## TheoremKB: a knowledge base of mathematical results

*2020: ENS - DI VALDA internship, under the supervision of Pierre Senellart*

TheoremKB is a project led by Pierre Senellart whose goal is to build semantic knowledge from a collection of scientific articles in the PDF format. One of the key goals of TheoremKB is to be able to compute the graph of theoretical results from a given research topic. In this graph, an edge is drawn from a result A to result B when B is used in the proof of A. Having a finer resolution than the citation graph, as nodes are individual results instead of whole documents, this graph should allow deducing interesting facts on scientific research, such as whether we can find proof cycles among papers (which would be possible as some authors cite not yet published content), or what results are impacted if a proof is found to be incorrect. The project aims at making bibliographical work easier by having a deeper understanding of how papers are related to each other.

I have developped a set of tools and libraries to perform *theorem extraction* using conditional random fields. While it doesn't beat state-of-the-art methods, the framework will allow building more complex algorithms performing information extraction in the TheoremKB project.
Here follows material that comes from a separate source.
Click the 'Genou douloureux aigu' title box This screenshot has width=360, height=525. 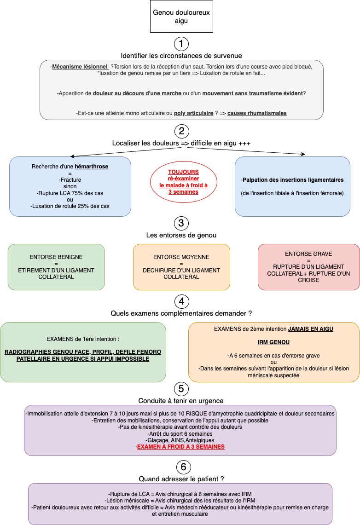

## Learning Sudoku rules with conditional random fields

*2017: EPFL - CVlab internship, under the supervision of Pierre Baqué and Pascal Fua*

Combining backpropagation with Mean-Field inference models: the goal was to study these techniques in order to learn the rules of Sudoku as an ill-posed problem. Indeed given a grid it's possible to have multiple valid solutions. Pierre Baqué's (my internship mentor) Multi-Modal Mean-Field model should be able to cope with that kind of problems, combined with traditional machine learning techniques.

Learning the Sudoku rules as a set of constraints have been a success for the 4x4 version but I faced combinatorial difficulties in the 9x9 (traditional Sudoku) case, as inferring correct grids given a set of CRF constraints was proven to be a hard problem.